SummVis is an interactive visualization tool for text summarization.

Overview

SummVis

SummVis is an interactive visualization tool for analyzing abstractive summarization model outputs and datasets.

Figure

Installation

IMPORTANT: Please use python>=3.8 since some dependencies require that for installation.

git clone https://github.com/robustness-gym/summvis.git
cd summvis
pip install -r requirements.txt
python -m spacy download en_core_web_sm

Quickstart

Follow the steps below to start using SummVis immediately.

1. Download and extract data

Download our pre-cached dataset that contains predictions for state-of-the-art models such as PEGASUS and BART on 1000 examples taken from the CNN / Daily Mail validation set.

mkdir data
mkdir preprocessing
curl https://storage.googleapis.com/sfr-summvis-data-research/cnn_dailymail_1000.validation.anonymized.zip --output preprocessing/cnn_dailymail_1000.validation.anonymized.zip
unzip preprocessing/cnn_dailymail_1000.validation.anonymized.zip -d preprocessing/

2. Deanonymize data

Next, we'll need to add the original examples from the CNN / Daily Mail dataset to deanonymize the data (this information is omitted for copyright reasons). The preprocessing.py script can be used for this with the --deanonymize flag.

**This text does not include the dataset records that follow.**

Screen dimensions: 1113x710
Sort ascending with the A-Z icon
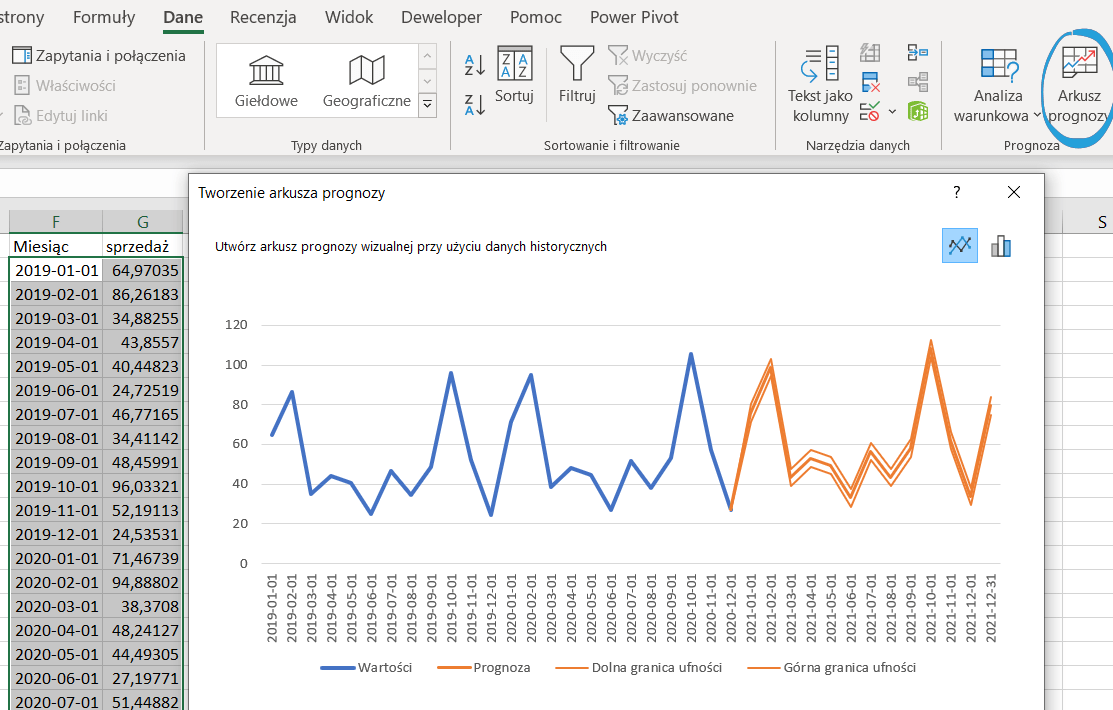coord(474,66)
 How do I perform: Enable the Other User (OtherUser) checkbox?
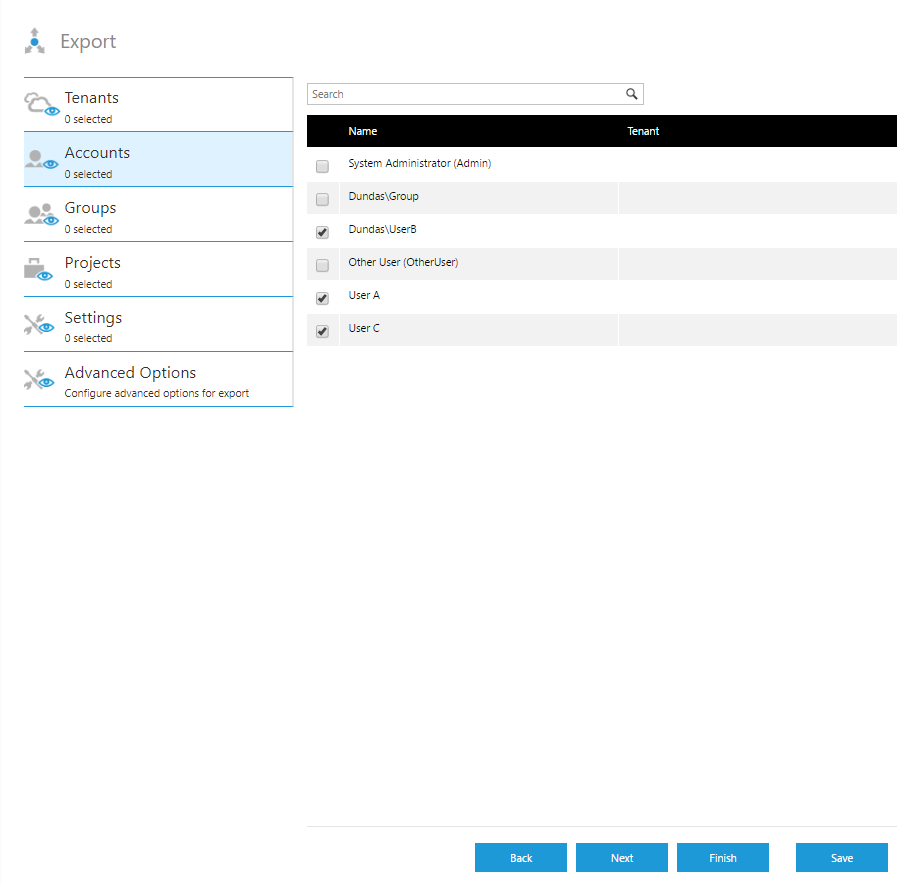pyautogui.click(x=322, y=265)
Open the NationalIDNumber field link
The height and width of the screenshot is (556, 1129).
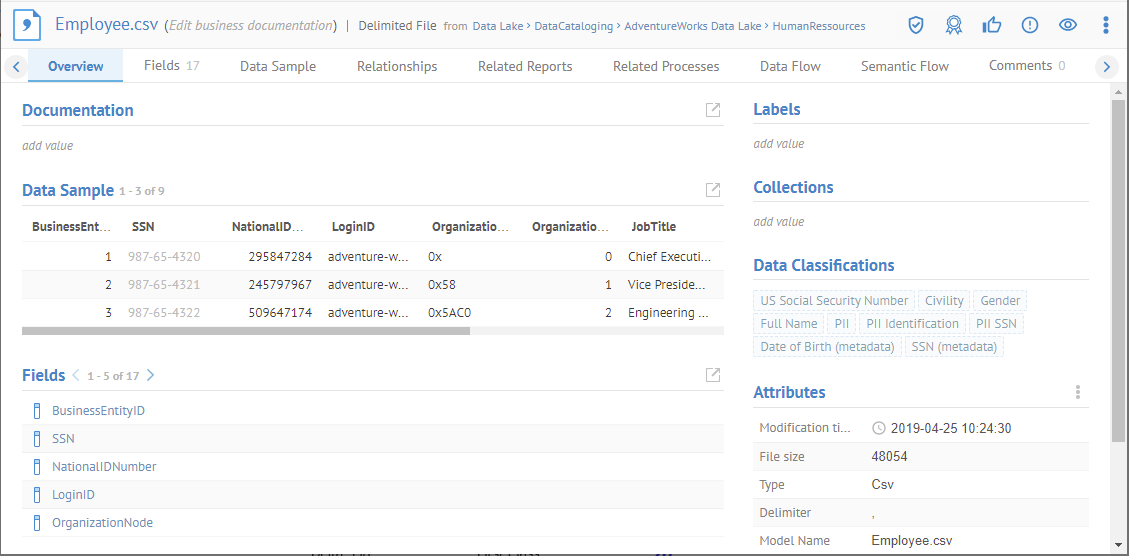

Deanonymize 10 examples (try_it mode):

python preprocessing.py \
--deanonymize \
--dataset_rg preprocessing/cnn_dailymail_1000.validation.anonymized \
--dataset cnn_dailymail \
--version 3.0.0 \
--split validation \
--processed_dataset_path data/try:cnn_dailymail_1000.validation \
--try_it

This will take between 10 seconds and several minutes depending on whether you've previously loaded CNN/DailyMail from the Datasets library.

3. Run SummVis

Finally, we're ready to run the Streamlit app. Once the app loads, make sure it's pointing to the right File at the top of the interface.

streamlit run summvis.py

General instructions for running with pre-loaded datasets

1. Download one of the pre-loaded datasets:

CNN / Daily Mail (1000 examples from validation set): https://storage.googleapis.com/sfr-summvis-data-research/cnn_dailymail_1000.validation.anonymized.zip
CNN / Daily Mail (full validation set): https://storage.googleapis.com/sfr-summvis-data-research/cnn_dailymail.validation.anonymized.zip
XSum (1000 examples from validation set): https://storage.googleapis.com/sfr-summvis-data-research/xsum_1000.validation.anonymized.zip
XSum (full validation set): https://storage.googleapis.com/sfr-summvis-data-research/xsum.validation.anonymized.zip

We recommend that you choose the smallest dataset that fits your need in order to minimize download / preprocessing time.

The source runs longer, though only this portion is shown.